News Roundup: March 28


Top Story

Sidney Poitier has certainly been pushed back into the limelight after receiving an honorary Oscar Sunday night–and so have his movies. Warner Bros. has optioned the rights to remake the 1970s trio of Poitier/Bill Cosby films (also directed by Poitier): Uptown Saturday Night, Let’s Do It Again and A Piece of the Action, with Oscar nominee Will Smith attached to star in at least the first feature, Uptown. The comedy centers on two husbands trying to recover stolen money and a winning lottery ticket before their wives find out they are missing.

Smith and his business partner James Lassiter plan to produce all three films under their Overbrook Entertainment banner. “For eight years, Will and I have been trying to track down the rights to this project because Uptown Saturday Night is one of our favorite movies,” Lassiter told The Hollywood Reporter.

In General

Blade scribe David Goyer has a thing for bloodsuckers. He will be directing a new tale about vampires called Darksiders, in which a band of vampires turn into special operatives for the FBI. The film for New Line will start production sometime in the fall.

The cast list for Woody Allen‘s next film project continues to grow. Glenn Close and Danny DeVito will be coming on board the untitled production, joining the already cast Christina Ricci and Jason Biggs. Typical of Allen’s style, the film is being kept closely under wraps, but The Hollywood Reporter reports the story revolves around three young adults. Close is believed to be playing Ricci’s mother.

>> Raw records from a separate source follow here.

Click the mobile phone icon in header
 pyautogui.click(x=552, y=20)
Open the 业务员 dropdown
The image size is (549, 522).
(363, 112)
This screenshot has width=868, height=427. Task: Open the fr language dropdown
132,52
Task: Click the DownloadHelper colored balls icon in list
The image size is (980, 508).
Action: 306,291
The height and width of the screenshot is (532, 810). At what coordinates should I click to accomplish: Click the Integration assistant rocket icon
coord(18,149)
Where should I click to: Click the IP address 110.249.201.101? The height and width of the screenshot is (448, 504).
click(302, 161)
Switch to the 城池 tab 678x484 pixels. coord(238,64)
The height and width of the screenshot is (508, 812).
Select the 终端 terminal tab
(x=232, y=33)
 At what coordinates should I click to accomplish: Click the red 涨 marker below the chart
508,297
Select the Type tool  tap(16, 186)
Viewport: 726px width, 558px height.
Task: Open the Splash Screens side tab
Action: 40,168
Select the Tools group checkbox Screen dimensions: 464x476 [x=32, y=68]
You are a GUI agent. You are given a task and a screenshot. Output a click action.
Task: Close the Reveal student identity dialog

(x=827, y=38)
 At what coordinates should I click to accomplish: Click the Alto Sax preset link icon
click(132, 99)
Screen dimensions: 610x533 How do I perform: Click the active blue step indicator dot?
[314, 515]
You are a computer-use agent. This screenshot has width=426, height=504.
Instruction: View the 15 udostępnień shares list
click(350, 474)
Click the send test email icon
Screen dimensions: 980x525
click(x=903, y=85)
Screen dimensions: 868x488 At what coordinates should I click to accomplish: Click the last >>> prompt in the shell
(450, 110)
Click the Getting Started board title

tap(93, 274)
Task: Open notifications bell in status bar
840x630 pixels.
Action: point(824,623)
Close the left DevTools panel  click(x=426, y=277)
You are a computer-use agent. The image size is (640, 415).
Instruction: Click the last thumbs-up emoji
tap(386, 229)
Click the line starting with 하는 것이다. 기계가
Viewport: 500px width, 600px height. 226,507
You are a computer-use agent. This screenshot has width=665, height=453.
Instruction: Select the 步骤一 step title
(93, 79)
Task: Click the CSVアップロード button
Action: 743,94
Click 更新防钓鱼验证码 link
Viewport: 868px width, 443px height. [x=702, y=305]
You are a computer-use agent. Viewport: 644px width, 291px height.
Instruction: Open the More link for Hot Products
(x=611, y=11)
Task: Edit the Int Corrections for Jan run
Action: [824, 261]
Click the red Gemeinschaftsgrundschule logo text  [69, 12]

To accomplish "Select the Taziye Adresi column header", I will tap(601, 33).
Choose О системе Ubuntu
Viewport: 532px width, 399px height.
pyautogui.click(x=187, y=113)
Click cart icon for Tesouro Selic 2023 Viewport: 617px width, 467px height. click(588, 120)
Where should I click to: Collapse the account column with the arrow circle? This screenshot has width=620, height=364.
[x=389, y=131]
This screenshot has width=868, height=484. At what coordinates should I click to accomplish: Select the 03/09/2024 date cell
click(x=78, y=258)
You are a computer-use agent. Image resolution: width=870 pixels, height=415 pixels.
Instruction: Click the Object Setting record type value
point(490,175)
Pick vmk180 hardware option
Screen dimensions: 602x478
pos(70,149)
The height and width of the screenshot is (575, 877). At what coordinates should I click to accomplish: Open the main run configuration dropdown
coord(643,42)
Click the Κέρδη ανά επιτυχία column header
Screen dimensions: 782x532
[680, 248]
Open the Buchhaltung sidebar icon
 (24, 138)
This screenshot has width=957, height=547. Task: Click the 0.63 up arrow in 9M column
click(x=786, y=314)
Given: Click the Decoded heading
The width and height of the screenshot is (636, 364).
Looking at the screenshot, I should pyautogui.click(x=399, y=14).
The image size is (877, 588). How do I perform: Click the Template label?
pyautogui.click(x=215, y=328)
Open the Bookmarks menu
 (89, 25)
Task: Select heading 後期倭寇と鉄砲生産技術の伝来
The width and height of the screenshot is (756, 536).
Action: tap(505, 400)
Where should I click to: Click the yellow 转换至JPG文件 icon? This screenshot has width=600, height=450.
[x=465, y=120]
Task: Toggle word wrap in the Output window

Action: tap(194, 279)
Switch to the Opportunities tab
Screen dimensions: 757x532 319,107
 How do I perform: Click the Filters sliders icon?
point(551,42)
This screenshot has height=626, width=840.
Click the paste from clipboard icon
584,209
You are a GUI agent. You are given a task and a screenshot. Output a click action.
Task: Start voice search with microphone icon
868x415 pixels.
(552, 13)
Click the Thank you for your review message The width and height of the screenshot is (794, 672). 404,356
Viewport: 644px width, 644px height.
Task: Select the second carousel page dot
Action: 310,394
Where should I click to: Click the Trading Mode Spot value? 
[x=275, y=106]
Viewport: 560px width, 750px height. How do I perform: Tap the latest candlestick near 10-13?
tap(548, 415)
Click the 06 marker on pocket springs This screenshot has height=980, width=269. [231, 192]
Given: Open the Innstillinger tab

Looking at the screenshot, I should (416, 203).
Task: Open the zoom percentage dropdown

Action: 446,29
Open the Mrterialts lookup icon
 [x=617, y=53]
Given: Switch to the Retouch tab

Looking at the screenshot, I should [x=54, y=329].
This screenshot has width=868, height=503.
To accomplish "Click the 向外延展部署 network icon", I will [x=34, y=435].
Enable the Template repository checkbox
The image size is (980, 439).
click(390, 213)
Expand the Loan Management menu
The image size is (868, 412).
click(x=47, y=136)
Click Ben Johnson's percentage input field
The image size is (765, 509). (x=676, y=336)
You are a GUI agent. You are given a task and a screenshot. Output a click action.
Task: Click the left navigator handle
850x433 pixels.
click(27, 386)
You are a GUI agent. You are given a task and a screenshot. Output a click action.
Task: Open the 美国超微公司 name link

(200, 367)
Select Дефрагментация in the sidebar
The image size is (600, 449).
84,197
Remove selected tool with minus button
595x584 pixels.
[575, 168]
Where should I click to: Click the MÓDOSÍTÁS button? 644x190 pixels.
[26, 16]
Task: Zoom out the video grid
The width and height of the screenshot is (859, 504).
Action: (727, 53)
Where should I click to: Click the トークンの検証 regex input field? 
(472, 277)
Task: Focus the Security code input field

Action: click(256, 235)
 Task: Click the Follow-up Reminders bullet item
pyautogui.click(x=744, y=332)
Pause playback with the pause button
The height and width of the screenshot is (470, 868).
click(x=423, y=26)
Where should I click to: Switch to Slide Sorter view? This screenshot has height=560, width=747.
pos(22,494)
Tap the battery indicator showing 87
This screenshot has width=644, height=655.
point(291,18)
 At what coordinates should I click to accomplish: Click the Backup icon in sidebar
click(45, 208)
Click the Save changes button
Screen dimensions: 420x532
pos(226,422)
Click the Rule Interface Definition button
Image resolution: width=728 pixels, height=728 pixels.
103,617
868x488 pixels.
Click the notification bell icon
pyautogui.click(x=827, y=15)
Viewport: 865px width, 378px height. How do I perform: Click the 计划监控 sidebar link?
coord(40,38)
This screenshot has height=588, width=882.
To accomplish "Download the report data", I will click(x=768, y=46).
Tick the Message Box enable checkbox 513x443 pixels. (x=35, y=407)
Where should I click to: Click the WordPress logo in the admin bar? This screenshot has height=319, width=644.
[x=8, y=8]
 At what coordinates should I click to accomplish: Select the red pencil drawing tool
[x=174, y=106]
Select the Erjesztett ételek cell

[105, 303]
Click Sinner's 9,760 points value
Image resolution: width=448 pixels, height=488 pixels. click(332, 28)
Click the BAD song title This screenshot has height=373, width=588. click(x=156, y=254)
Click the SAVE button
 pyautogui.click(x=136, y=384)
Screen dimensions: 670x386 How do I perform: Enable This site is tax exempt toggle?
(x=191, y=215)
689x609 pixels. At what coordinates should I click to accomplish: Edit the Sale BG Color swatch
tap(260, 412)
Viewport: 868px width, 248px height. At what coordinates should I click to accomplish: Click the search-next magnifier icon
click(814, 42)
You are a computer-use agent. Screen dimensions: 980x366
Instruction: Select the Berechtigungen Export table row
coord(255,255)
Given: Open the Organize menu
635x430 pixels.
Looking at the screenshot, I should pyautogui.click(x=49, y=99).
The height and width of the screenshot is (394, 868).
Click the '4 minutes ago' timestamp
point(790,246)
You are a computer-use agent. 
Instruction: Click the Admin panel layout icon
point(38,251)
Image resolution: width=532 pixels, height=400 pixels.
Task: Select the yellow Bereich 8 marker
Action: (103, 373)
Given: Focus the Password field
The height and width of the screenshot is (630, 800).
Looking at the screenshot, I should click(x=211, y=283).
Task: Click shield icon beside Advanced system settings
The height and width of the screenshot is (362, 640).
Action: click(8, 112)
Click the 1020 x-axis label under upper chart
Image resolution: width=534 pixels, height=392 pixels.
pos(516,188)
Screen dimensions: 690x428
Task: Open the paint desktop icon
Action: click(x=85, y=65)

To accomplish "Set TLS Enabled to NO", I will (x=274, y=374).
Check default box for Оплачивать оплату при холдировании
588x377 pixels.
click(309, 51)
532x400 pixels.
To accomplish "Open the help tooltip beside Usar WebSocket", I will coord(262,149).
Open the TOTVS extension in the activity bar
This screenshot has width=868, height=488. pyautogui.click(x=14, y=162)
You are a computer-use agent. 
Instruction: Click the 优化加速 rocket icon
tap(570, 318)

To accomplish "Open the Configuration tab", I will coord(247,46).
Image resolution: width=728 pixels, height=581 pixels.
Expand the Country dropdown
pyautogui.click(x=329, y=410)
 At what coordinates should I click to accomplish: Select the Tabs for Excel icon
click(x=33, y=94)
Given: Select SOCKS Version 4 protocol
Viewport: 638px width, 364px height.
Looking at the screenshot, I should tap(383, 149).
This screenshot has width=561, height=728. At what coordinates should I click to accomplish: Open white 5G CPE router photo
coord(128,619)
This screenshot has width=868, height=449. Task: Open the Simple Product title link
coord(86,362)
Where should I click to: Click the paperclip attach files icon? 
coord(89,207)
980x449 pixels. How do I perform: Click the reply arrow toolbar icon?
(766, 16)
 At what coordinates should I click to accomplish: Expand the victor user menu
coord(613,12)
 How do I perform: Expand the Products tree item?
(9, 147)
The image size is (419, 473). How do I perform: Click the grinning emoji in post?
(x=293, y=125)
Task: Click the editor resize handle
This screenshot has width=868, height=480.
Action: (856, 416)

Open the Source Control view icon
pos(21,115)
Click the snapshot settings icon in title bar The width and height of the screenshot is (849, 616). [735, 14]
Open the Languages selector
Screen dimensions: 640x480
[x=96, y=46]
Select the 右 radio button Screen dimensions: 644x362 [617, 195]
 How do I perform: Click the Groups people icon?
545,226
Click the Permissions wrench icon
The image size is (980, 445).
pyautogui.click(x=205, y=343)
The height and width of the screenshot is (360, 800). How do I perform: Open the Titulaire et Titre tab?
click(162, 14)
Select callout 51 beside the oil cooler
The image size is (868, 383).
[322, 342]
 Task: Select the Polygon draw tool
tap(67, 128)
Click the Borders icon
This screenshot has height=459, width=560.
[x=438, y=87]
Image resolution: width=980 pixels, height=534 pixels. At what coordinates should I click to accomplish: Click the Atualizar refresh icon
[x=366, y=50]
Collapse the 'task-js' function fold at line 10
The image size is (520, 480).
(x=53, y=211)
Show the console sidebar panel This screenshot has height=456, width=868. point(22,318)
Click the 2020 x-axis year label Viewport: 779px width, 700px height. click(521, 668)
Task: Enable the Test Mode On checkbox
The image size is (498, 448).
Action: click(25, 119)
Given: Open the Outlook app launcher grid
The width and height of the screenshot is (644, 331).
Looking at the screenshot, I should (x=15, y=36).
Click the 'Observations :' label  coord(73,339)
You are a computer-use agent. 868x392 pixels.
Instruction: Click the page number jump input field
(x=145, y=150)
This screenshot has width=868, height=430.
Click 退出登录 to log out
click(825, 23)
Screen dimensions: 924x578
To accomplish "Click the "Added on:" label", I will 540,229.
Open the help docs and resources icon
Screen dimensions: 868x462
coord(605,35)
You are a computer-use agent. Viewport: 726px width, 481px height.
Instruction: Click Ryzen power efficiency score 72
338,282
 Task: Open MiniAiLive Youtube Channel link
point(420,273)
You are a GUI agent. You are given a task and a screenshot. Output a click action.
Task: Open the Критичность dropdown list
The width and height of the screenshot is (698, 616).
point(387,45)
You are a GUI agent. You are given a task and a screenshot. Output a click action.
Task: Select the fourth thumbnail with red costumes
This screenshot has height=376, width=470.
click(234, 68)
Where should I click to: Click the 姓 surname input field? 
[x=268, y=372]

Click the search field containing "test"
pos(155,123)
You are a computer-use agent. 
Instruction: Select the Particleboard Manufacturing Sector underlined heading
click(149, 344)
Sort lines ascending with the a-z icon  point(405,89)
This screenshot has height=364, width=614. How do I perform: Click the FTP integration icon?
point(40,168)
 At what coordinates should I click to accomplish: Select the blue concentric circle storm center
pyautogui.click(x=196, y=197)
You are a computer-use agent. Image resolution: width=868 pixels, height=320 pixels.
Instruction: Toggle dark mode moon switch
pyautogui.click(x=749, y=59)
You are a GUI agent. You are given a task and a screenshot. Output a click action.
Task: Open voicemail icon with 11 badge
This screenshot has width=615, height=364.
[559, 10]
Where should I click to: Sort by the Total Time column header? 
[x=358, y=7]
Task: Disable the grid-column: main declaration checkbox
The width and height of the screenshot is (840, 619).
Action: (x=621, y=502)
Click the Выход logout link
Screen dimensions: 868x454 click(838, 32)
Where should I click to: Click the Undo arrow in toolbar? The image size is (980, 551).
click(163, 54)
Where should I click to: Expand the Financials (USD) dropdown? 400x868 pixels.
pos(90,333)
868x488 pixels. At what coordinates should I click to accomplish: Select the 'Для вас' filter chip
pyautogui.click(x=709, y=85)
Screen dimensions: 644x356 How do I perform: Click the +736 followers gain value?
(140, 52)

As if anyone in their right mind would care about such a movie, apparently it has been decided to turn Anne Robinson’s autobiography, Memoirs of an Unfit Mother, into a feature film. Yes, we are talking about the host of the game show The Weakest Link. The film Anne Robinson: The Movie is going after such actresses as Renee Zellweger and Anna Friel to play Robinson as a young woman. Good luck with that.

ABC News and its coverage of Sept. 11, and Fox’s The Bernie Mac Show were two of the Peabody Award winners announced Wednesday, honoring those who have exhibited broadcast excellence. Other winners included HBO’s Band of Brothers and ABC’s Nightline.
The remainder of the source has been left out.